In one embodiment, the pressure of the steam chamber is reduced in a stepwise manner.

In one embodiment the pressure of the steam chamber is reduced in a plurality of steps over a pressure reduction time. In one embodiment, the pressure reduction time is substantially six months or more.

In one embodiment, the low pressure zone or loss zone is selected from the group of a low pressure gas zone, a gas or water zone in fluid communication with a low pressure gas zone, and a thief zone.

In one embodiment the operation of the SAGD well pair is initiated by the injection of high steam pressure into the injection well and the production well to promote fluid communication between the injection well and the production well.

In one embodiment the operation of the LD well is initiated by cyclic steam stimulation.

In one embodiment the NCG is injected through the injection well. In one embodiment the NCG is injected through the LD well.

In one embodiment the method further includes monitoring the height of the steam chamber in the reservoir.

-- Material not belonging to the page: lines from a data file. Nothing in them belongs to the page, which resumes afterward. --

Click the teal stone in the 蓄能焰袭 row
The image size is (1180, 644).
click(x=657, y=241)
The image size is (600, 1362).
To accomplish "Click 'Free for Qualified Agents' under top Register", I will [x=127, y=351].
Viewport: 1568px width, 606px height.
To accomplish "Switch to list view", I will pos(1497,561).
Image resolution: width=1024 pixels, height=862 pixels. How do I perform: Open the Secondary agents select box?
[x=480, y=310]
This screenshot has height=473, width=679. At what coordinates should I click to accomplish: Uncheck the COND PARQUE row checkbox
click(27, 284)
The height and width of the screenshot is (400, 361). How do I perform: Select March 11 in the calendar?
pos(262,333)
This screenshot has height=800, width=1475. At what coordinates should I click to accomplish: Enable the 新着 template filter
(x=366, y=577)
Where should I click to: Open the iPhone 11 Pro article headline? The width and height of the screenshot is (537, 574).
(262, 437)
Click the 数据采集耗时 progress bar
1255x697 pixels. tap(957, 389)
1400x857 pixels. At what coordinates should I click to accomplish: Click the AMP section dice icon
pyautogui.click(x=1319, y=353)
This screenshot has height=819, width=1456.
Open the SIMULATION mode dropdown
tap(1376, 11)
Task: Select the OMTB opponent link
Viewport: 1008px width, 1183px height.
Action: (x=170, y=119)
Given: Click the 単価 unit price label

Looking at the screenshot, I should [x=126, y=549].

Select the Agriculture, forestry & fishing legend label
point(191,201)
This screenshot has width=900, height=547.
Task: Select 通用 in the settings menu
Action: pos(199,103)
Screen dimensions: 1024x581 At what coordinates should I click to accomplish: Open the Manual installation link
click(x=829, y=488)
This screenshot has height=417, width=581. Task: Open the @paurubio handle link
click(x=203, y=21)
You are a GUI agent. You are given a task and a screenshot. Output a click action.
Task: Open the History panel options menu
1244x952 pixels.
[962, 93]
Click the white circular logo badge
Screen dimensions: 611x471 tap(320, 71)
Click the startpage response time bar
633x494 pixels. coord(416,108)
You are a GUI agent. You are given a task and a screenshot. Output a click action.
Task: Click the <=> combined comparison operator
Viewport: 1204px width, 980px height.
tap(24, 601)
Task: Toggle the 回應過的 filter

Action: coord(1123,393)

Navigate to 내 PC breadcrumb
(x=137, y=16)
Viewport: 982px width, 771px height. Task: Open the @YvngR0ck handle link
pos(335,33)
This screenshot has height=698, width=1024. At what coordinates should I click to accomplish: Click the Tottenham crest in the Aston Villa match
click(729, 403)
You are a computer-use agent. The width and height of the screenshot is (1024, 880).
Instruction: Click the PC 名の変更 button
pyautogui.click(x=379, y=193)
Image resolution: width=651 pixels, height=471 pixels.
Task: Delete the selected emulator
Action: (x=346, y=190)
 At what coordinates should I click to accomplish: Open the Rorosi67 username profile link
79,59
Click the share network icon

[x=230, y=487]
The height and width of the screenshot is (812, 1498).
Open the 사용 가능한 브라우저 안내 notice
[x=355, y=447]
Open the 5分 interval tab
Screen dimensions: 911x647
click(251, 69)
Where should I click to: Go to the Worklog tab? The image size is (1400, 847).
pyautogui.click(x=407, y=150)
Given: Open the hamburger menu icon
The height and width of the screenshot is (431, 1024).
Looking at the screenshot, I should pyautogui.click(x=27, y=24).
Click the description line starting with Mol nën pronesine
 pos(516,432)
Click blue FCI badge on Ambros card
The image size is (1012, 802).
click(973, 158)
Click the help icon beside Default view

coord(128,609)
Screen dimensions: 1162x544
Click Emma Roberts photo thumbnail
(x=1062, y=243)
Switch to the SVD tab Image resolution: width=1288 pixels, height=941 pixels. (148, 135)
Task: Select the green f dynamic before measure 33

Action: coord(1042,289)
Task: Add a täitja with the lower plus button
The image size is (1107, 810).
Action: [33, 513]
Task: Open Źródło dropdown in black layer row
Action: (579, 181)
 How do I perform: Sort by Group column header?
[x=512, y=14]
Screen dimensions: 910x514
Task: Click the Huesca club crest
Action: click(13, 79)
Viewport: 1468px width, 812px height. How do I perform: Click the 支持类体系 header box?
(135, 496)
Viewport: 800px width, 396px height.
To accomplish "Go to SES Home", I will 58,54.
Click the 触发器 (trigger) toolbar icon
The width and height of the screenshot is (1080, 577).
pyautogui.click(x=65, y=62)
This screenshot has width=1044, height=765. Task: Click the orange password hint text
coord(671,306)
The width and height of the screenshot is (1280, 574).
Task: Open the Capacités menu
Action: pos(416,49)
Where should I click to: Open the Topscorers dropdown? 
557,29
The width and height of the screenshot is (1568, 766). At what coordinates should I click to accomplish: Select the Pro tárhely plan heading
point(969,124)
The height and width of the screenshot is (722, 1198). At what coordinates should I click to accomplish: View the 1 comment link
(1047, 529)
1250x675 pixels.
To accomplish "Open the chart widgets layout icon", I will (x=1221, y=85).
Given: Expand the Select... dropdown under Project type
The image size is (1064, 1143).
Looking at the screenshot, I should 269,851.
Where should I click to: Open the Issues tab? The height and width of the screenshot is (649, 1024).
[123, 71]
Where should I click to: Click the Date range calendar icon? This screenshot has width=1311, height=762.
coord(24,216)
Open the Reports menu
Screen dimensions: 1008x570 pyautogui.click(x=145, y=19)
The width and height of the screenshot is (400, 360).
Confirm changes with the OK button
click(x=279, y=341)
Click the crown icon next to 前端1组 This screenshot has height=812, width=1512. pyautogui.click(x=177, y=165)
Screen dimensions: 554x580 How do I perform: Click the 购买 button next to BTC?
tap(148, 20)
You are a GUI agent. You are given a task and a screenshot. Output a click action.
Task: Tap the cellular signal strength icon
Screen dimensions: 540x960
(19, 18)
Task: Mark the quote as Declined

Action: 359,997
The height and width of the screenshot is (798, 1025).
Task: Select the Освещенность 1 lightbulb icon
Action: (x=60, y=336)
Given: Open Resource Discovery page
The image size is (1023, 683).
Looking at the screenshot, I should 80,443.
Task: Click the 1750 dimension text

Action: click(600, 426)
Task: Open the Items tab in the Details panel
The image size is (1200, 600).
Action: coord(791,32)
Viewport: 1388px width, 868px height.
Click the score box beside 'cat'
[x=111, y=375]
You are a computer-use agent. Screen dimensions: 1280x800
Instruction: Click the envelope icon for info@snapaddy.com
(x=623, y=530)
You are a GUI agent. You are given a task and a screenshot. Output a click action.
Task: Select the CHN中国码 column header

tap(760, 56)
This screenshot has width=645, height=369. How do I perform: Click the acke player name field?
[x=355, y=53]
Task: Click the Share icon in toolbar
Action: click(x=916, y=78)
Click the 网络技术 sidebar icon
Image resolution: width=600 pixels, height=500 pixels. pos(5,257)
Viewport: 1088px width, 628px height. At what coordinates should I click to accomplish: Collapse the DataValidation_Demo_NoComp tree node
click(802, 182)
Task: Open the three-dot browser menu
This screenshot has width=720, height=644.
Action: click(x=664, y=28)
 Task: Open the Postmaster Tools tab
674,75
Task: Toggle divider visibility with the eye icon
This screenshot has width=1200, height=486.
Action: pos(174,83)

In one embodiment the low pressure zone or loss zone is a low pressure gas zone, the pressure of the low pressure gas zone between about 200 kPa and about 1000 kPa.

In one embodiment the NCG is natural gas, combustion flue gas, modified combustion flue gas, carbon dioxide, air, gas mixtures consisting predominantly of nitrogen, tracer gas, or mixtures thereof.

In one embodiment the low pressure gas zone, or other zone in communication with a low pressure zone, is at a pressure of between about 200 kPa and about 1000 kPa.

In one embodiment the NCG is complemented or replaced by a light solvent. In one embodiment the light solvent comprising propane, butane, butane isomers, pentane, pentane isomers, hexane, hexane isomers, heptane, heptane isomers, benzene, toluene.

In one embodiment, the method further includes injecting a combustion sustaining fluid, and igniting a mixture of the combustion sustaining fluid and the hydrocarbon within the reservoir to provide a late stage sweep.

Other aspects and features of the present invention will become apparent to those ordinarily skilled in the art upon review of the following description of specific embodiments of the invention in conjunction with the accompanying figures.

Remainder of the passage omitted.